Update 6/26/19: The “professional” rubber band mounting has been upgraded to be supported by a sheet metal saddle, the other side of which supports a 120 GB SSD. The latter should reduce the USB thumb drive “disk” failures.
For those nodes which can be controlled – primarily the sprinkler controller – there’s a simple external control mechanism. A requirement was to be able to telnet ssh into the Pogo to control them, rather than accessing stdin/stdout on the poll program, which could only be done from the Pogo console. So the poll program now listens for a USR1 signal in its main loop, reads a command file when it receives that signal, and sends control messages based on the file’s (one line ASCII) content. A companion command line program (sendusr1) – which can be accessed by telnetting sshing in – provides a very simple user interface, writing the file and sending a signal when <cr> is pressed. The prototypical application of this is logging in from the netbook a tablet from outside to control the sprinkler and watering systems while setting them up in the spring.
Update 6/8/14: With an Arduino-based temp/humidity sensor almost working, I need to add a new block to the main poll program – which I haven’t done in a long time. Working on 485pollC.pl, here’s what I had to do:
- Under SET UP ALL KNOWN SENSORS, create new block for the new sensor. Addr (here 11) must be unique. I think the small ints for etypes, errtypes, retypes should be unique, though that’s not true for sprinkler and water. It needs a unique string name (here th1 for 1st temp/humidity sensor), and a variable name for the function pointer, typically ${the name}ref.

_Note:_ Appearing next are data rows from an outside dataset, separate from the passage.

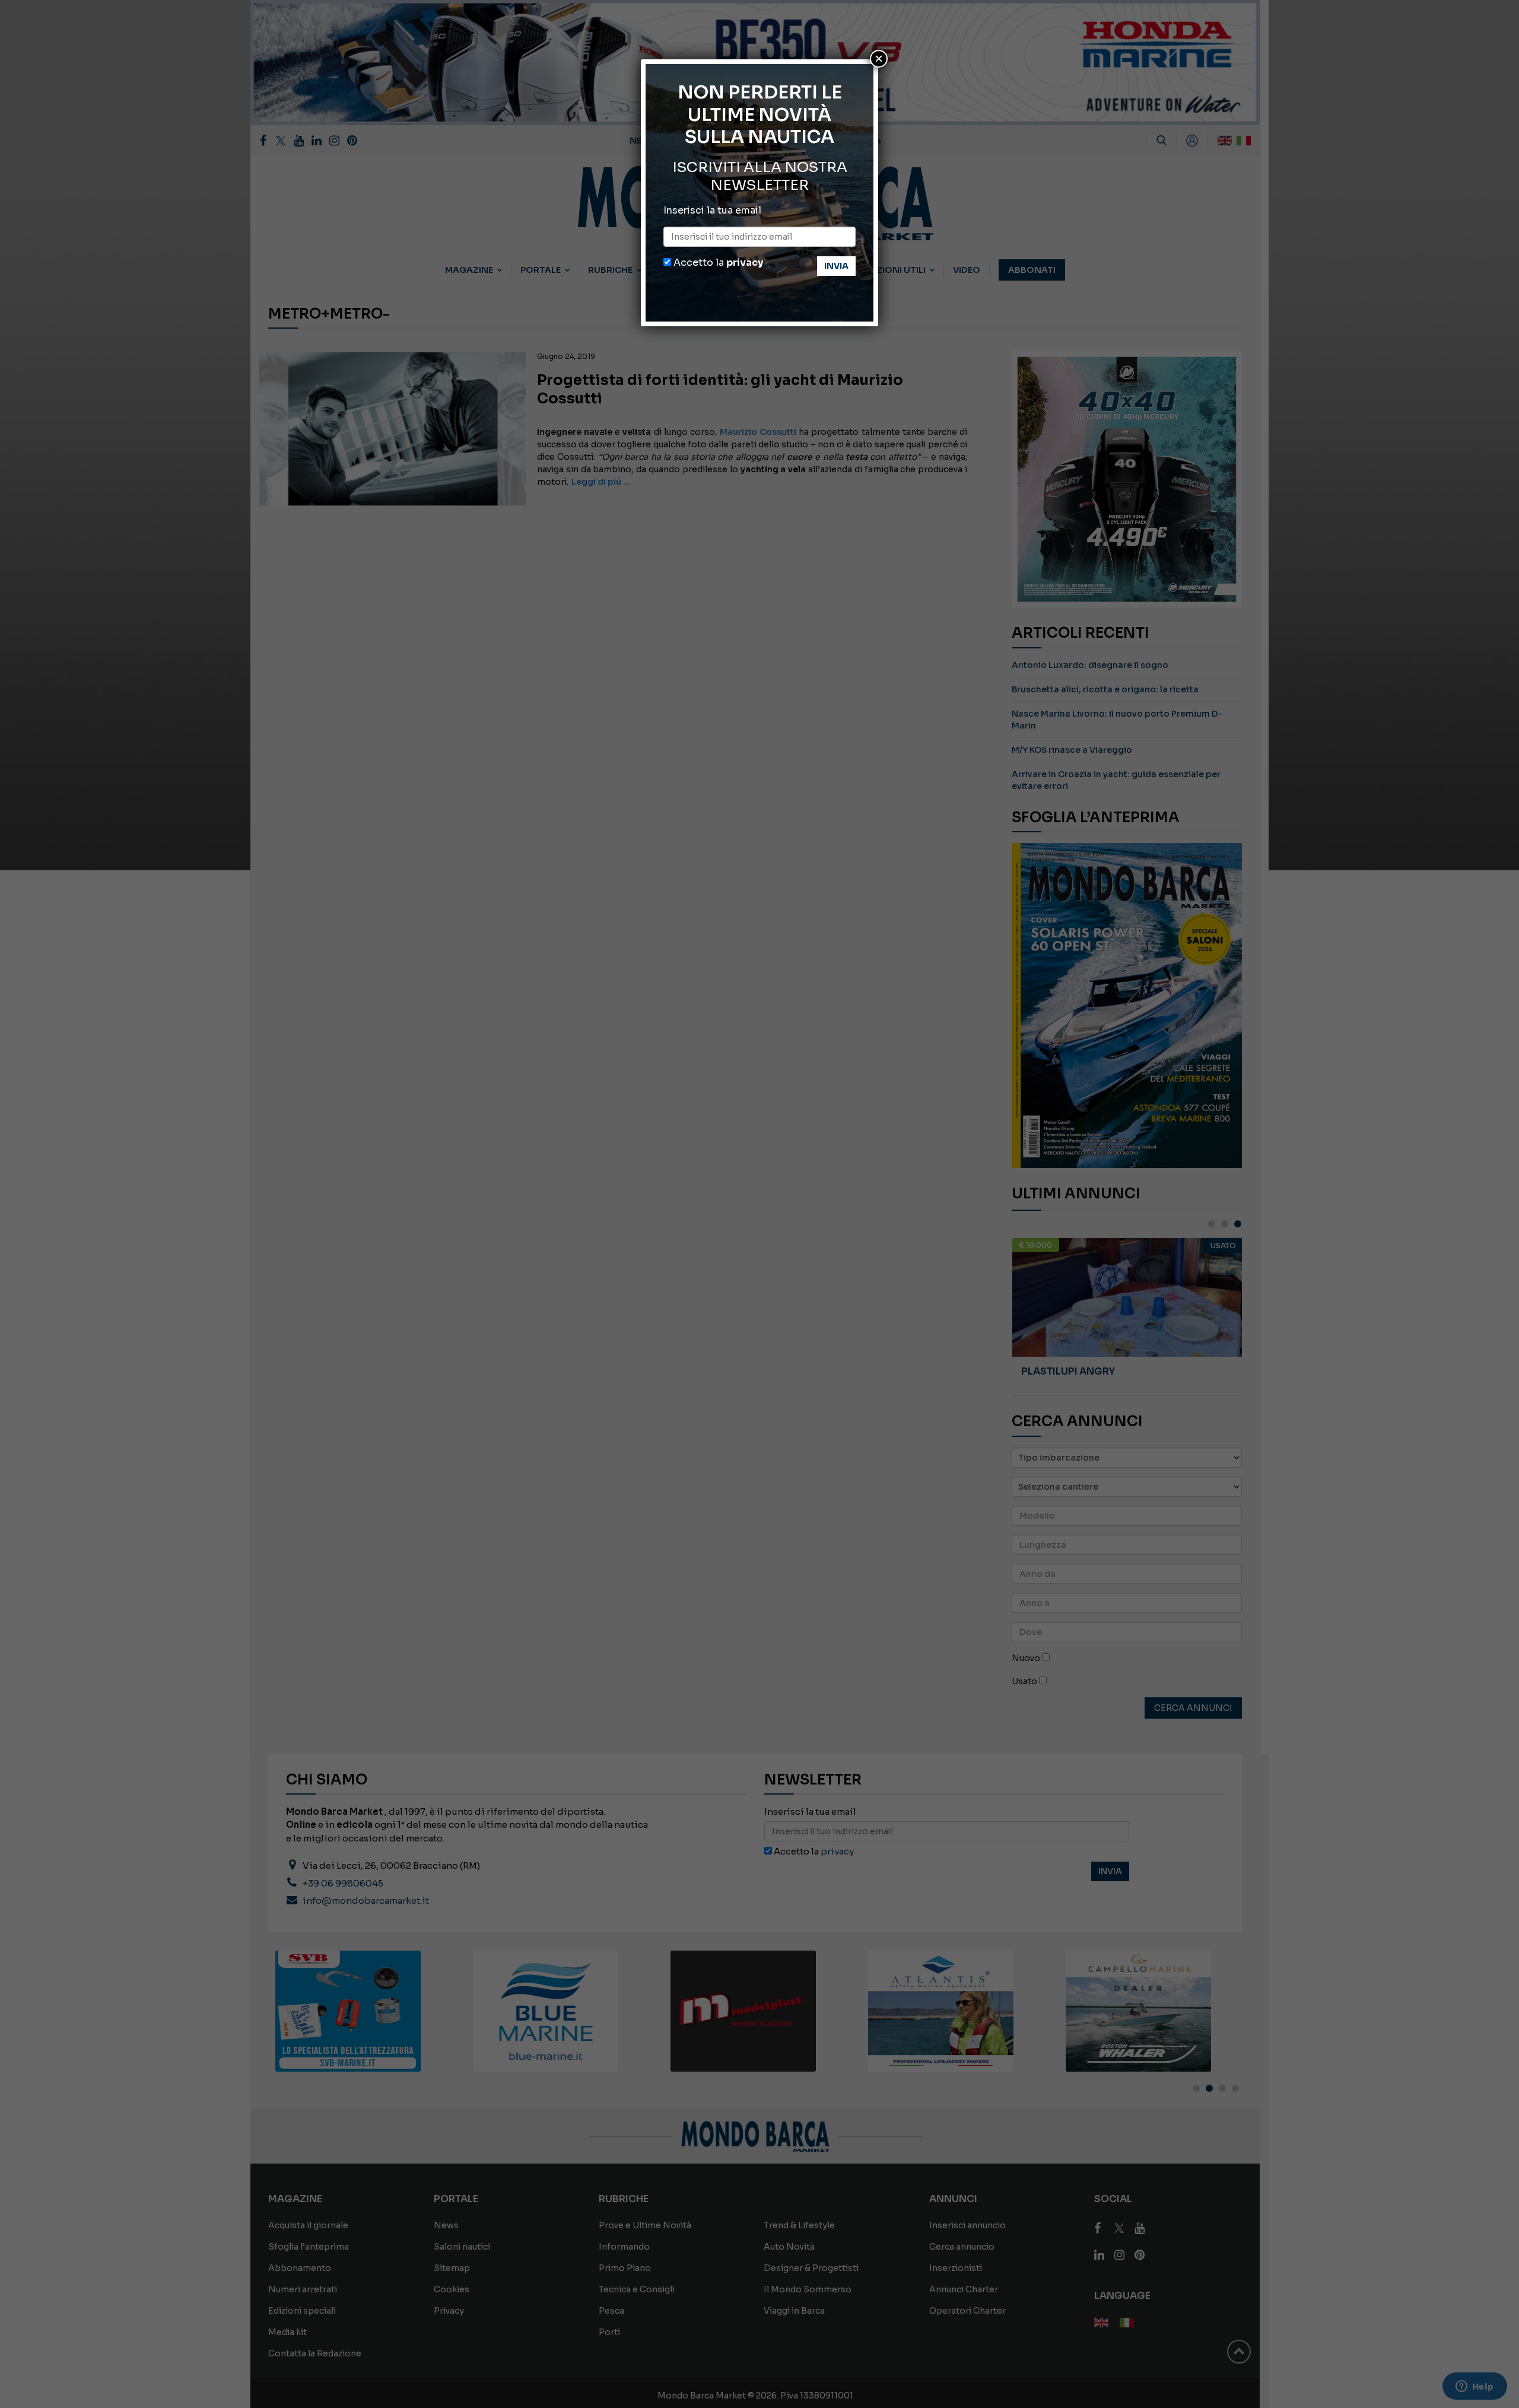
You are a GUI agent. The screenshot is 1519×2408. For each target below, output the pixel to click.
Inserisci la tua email (712, 210)
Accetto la (717, 262)
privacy (744, 262)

$sensors{th1} = [11,5,$th1ref];
#$sentMsg{th1}=1; # don’t do dead check on me
$errs{th1}=[0,0,0];
$data{th1} = [0,0,0,0,0,0];
$etypes{th1}=24;
$errtypes{th1}=25;
$retypes{th1}=26;
$etypes is critical – that’s what’s sent to web server. Not sure if any others are used yet.
- Create a # SPECIFIC PROCESSING FOR yoursensor TESTING block, typically by copying another block and doing significant modifications reflecting the intimate details of the data provided by the new sensor. Here’s the block for th1:
#—————————————
# SPECIFIC PROCESSING FOR TEMP/HUMIDITY SENSOR 1
# this is the most up to date one 6/9/14 – use as template for others
$th1ref = sub {
$len=@locchars;
# 10=6 standard bytes plus 2 2-byte data values: temp, humidity
lenOcChk(10);#—-Pull out specific data for this sensor—-
$temp1lo=$locchars[4];
$temp1hi=$locchars[5];
$temp1=($temp1lo+256*$temp1hi)/10;
$huml1lo=$locchars[6];
$hum1hi=$locchars[7];
$hum1=($hum1lo+256*$hum1hi)/10;#—– Announcement to 485stdout using data from above ——
printf (“TH1 OK: $detStr $OCstr temp: %0.1f humid: %0.1f”,$temp1,$hum1);#——— LOG TH1 EVENTS using data from above ——–
# event type, time, temp, humidity
# ugh. Gotta keep these two strings in sync!

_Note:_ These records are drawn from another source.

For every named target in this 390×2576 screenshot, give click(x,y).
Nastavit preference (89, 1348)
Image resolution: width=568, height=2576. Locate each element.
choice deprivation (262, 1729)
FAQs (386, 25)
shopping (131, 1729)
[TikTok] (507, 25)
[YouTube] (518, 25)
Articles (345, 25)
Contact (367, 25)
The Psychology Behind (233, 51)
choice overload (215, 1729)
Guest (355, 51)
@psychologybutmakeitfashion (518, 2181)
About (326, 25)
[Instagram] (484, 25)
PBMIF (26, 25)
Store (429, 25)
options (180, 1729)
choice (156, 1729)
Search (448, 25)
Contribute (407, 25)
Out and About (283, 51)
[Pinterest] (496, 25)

$logString=’$etypes{th1},$timesecs,$temp1,$hum1′;
logit(“$etypes{th1},$timesecs,$temp1,$hum1”);
}; # end th1 sub
lenOcCheck() must reflect this sensor’s total byte count including data and CRC. Up thru the printf() are sensor-specific, and should be pretty obvious. The $logString/logit({args}) are the critical part. There’s some other remnants in other sections, but this seems to be what’s needed.
Update 6/9/14: OK – seems to work with the new Arduino slave node.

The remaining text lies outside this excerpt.